L'APO ha ricordato l’80° anniversario dell’eccidio che ebbe luogo presso le Carceri di Udine all’alba del 9 aprile del 1945. Trenta furono le vittime di questa efferata strage che si compì a pochi giorni dalla Liberazione: infatti nella notte fra il 30 aprile e il 1° maggio proprio qui don Emilio de Roja, ricevute le chiavi del Carcere dal comandante tedesco, avrebbe liberato tutti coloro che erano reclusi perché colpevoli di essersi opposti al nazifascismo. All’alba di quel Primo maggio, don Emilio, dopo una notte passata ad aprire le celle e liberare i detenuti, potè guardare il sole che annunciava il nuovo giorno, un giorno “veramente nuovo” perché sarebbe stato il primo della ritrovata libertà.
Trenta furono le vittime, delle quali 29 erano partigiani, ed un agente di polizia, accusato di furto. Dei ventinove partigiani, due appartenevano alla Osoppo, Giunio Coloricchio, nome di battaglia “Holc” di Pozzuolo del Friuli, e Leandro Nonini, “Colombo” di Gemona del Friuli, entrambi arrestati nei primi giorni di febbraio. Gli altri 27 appartenevano alle formazioni garibaldine.
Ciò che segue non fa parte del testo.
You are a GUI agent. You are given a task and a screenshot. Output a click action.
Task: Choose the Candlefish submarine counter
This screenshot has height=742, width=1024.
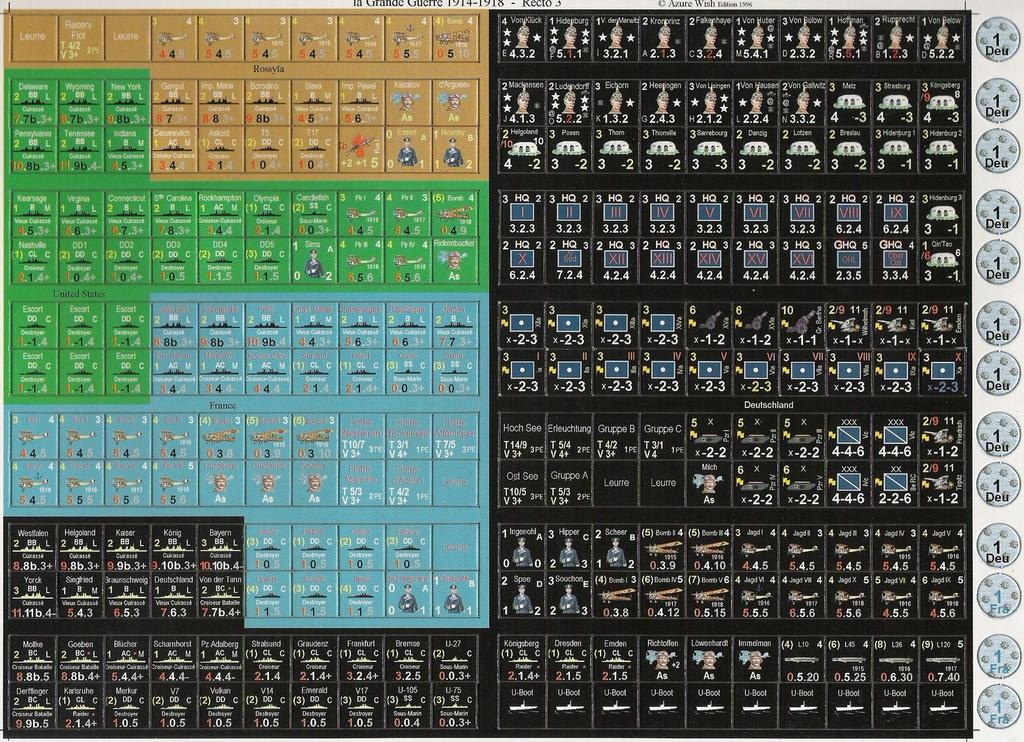point(313,213)
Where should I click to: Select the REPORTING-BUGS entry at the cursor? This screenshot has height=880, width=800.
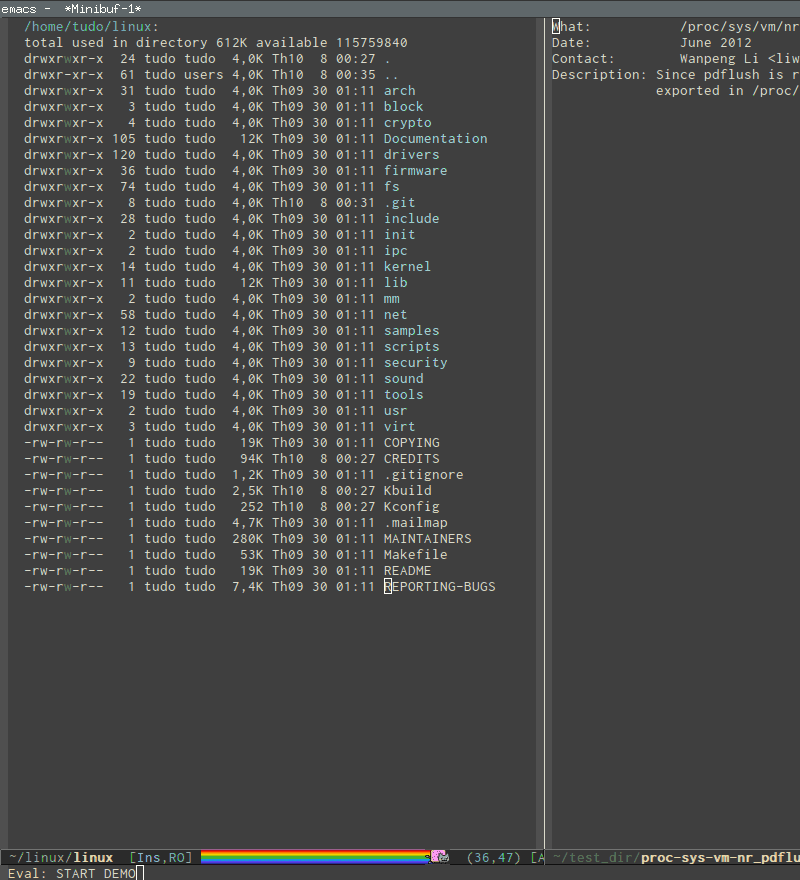point(440,586)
Nel corso della cerimonia che si è tenuta davanti alla lapide posta sul muro esterno del Carcere è intervenuta la MOVM Paola Del Din che ha ricordato la figura di Mario Modotti “Tribuno”, comandante della Brigata Ippolito Nievo A, in Valcellina. Di lui sono state scritte pagine dalle quali emergono la sua grande umanità, il fascino che incantava e con il quale poteva sostenere i ragazzi più giovani.
E' seguito l'intervento del Vice Sindaco di Udine Alessandro Venanzi che ha portato il saluto della Amministrazione comunale sottolineando il valore di questi gesti di memoria.
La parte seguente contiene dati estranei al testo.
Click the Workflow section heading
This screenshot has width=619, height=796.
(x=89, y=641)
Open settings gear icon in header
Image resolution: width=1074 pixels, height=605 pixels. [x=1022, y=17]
Da ultimo è intervenuto il Presidente dell'APO Roberto Volpetti: "Oggi - ha affermato - noi ci ritroviamo qui a rendere onore a questi uomini, che hanno trovato la morte, a causa della follia provocata da una guerra terribile. Ricordarli è un dovere a cui non possiamo sottrarci e dobbiamo ringraziare coloro che dedicano il loro impegno a ricostruire le vicende, il contesto in cui questi tragici fatti si svolsero. Non è una passione per la storia in quanto tale: è una passione che si rivolge a scoprire il cuore di ciò che avvenne, a capire le dinamiche, le tragedie a cui vanno incontro gli uomini quando il male e la follia prendono il sopravvento su tutto".
Era presente ll Cappellano del Carcere di Udine, padre Lorenzo Durandetto il quale ha curato il momento di riflessione spirituale.